(DATA SECTION):
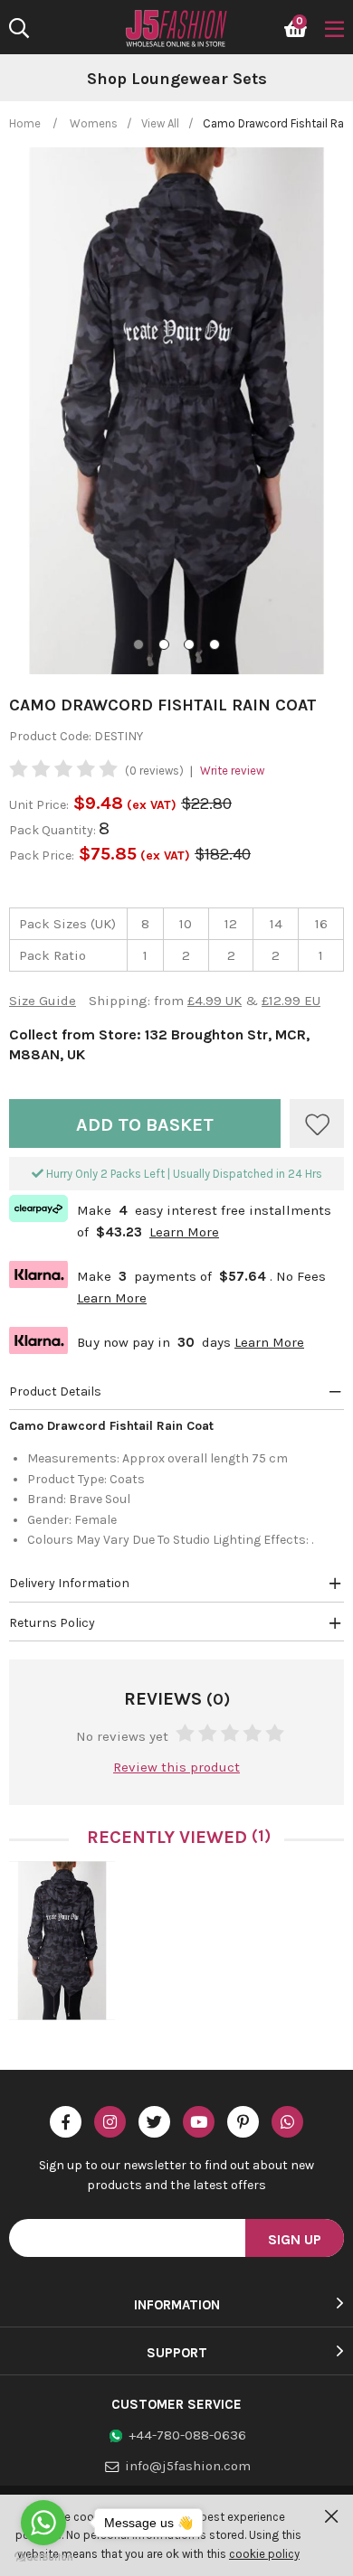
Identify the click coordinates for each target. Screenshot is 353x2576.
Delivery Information (69, 1583)
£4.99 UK (214, 1000)
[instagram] (110, 2122)
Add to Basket (145, 1124)
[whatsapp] (287, 2122)
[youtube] (199, 2122)
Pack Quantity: (54, 830)
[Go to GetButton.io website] (43, 2557)
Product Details (55, 1391)
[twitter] (154, 2122)
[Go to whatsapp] (43, 2522)
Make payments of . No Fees (167, 1285)
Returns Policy (52, 1623)
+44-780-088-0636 (187, 2435)
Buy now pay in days (156, 1340)
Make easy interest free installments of (170, 1219)
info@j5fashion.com (188, 2466)
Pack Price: (41, 855)
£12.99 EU (291, 1000)
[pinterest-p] (243, 2122)
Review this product (176, 1767)
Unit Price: (39, 805)
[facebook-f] (65, 2122)
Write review (232, 770)
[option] (176, 79)
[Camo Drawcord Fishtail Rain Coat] (62, 1940)
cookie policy (264, 2554)
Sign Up (294, 2239)
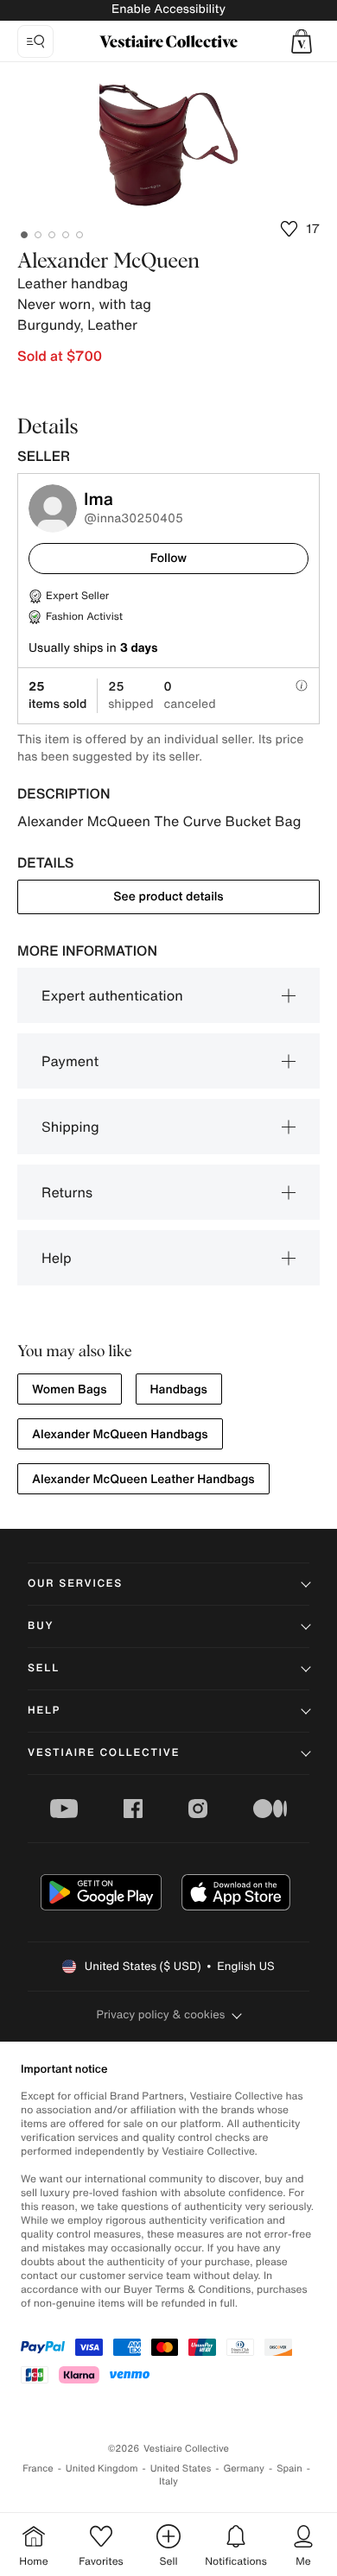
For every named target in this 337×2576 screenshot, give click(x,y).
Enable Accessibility (168, 9)
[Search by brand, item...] (35, 41)
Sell (44, 1668)
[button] (301, 41)
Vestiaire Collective (104, 1753)
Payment (70, 1061)
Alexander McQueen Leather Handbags (143, 1479)
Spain (289, 2468)
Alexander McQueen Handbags (120, 1434)
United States (181, 2468)
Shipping (70, 1126)
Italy (168, 2481)
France (38, 2468)
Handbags (178, 1389)
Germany (243, 2468)
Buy (41, 1626)
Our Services (75, 1583)
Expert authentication (112, 995)
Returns (66, 1192)
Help (56, 1257)
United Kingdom (102, 2468)
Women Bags (69, 1389)
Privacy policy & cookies (161, 2014)
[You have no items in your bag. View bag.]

(TASK ITEM):
Begin with the line containing "[Search by brand, item...] (35, 41)" and retype it and each line after it through the end of the records, keeping them exact and including nothing more.

(RESULT):
[Search by brand, item...] (35, 41)
Sell (44, 1668)
[button] (301, 41)
Vestiaire Collective (104, 1753)
Payment (70, 1061)
Alexander McQueen Leather Handbags (143, 1479)
Spain (289, 2468)
Alexander McQueen Handbags (120, 1434)
United States (181, 2468)
Shipping (70, 1126)
Italy (168, 2481)
France (38, 2468)
Handbags (178, 1389)
Germany (243, 2468)
Buy (41, 1626)
Our Services (75, 1583)
Expert authentication (112, 995)
Returns (66, 1192)
Help (56, 1257)
United Kingdom (102, 2468)
Women Bags (69, 1389)
Privacy policy & cookies (161, 2014)
[You have no items in your bag. View bag.]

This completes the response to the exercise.